Dark, sexy, alluring, and endlessly entertaining.
Dark, sexy, alluring, and endlessly entertaining. Isabella Price

Of Isabella’s many projects, her favorite has been the Nocturnal Emissions film series at Northwest Film Forum. It’s a blend of a saucy cabaret show with a movie screening plus an academic lecture with a few party games, featuring films like The People Under the Stairs, Phantasm, and Attack the Block. Nocturnal Emissions parties are great rowdy fun — or at least they were, before the pandemic put in-person events on hold.

Now, creators like Isabella have had to get creative, turning to online events in an attempt to replicate some of the magic of being in the same physical space. It’s not an easy conversion, but Isabella’s love for horror is irresistible.

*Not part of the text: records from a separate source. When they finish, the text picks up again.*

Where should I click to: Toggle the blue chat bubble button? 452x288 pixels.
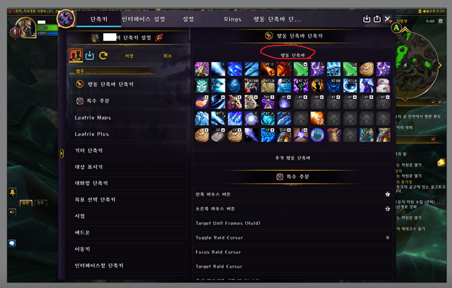(12, 243)
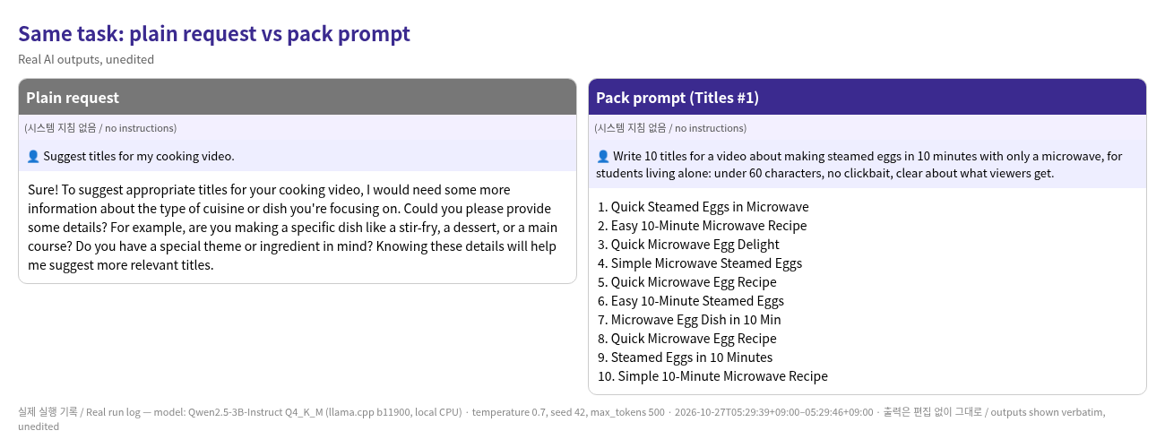Screen dimensions: 1165x448
Task: Select title 7 'Microwave Egg Dish in 10 Min'
Action: [689, 320]
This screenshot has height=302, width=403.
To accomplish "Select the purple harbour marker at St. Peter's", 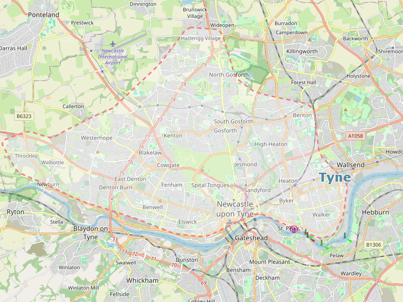I will coord(294,229).
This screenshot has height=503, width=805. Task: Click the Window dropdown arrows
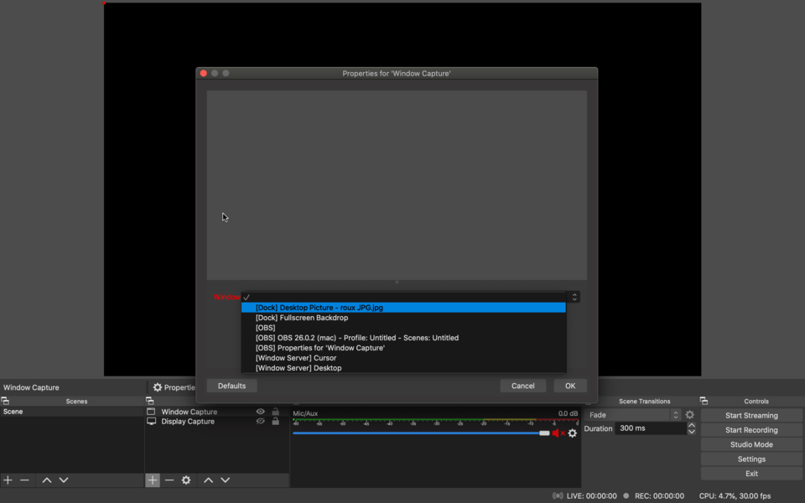tap(574, 297)
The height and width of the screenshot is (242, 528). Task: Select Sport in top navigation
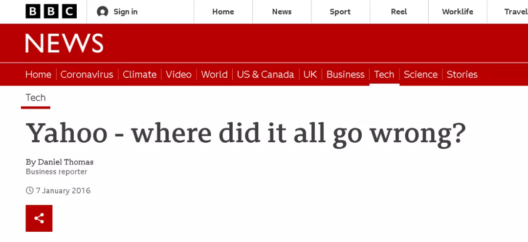340,12
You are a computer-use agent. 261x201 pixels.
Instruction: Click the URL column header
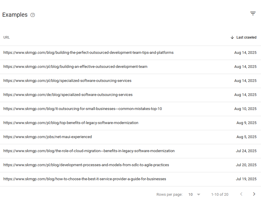tap(6, 37)

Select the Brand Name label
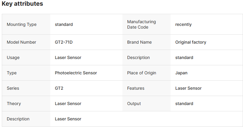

Take, for example, her enthusiasm when the topic of the movie Candyman comes up. “Candyman is the ghetto as a haunted house,” she says. “Like a Dracula in a castle, Candyman lords over the ghetto and the projects as a specter that can be at any place at any time. Normally in horror movies, people are kept in a haunted house through some means. But in Candyman people can’t leave because of their economic situation.”

In normal times, Isabella has an entire convention panel on that topic. But these days, she’s channeling her thoughtful approach towards horror critique into a podcast and YouTube videos. Recent topics of exploration have been the queer monster-hunting show Demonhuntr; the film Nightmares are Dreams Too; and I joined her on an episode for an exploration of the homoerotic residue of Nightmare on Elm Street II.

Still, quarantine has been disruptive, to say the least. At the start of the year, Isabella had arranged theatrical screening rights to a whole season of films — “the industry is only set up for theaters,” she sighs, “but now there are no theaters.”

Now, “I’m trying to make everything digital, doing the panels and live shows virtually, trying to reconfigure all of those things,” she says. “I think it’s totally possible to be a horror hostess who streams online.” She’s working with Northwest Film Forum and the Langston Hughes Performing Arts Institute on livestreamed watch parties, hosting one recent online screening with Tony Todd, the Candyman himself.

She’s learning as she goes, she says, and discovering that online events provide their own opportunities, whether with classes or workshops or Facebook live hangouts. “All of these things are exciting for me, because there is a lot more you can do when you’re in your home,” she says. “Normally when you do a panel or workshop, it’s you and your PowerPoint presentation.” But now, she can bombard an audience with material from clips to stripteases like never before.

And of course, one of the most exciting aspects has been connecting over horror and sexuality with people who are geographically dispersed around the globe. As it turns out, there are lots of folks all over the world who share her passions.

“Horror is so deeply aligned with queer identity, it’s really remarkable to me,” she says. “Heightened, ridiculous, absurd, sexy characters — what is queer life if not dark, sexy, alluring, and endlessly entertaining?”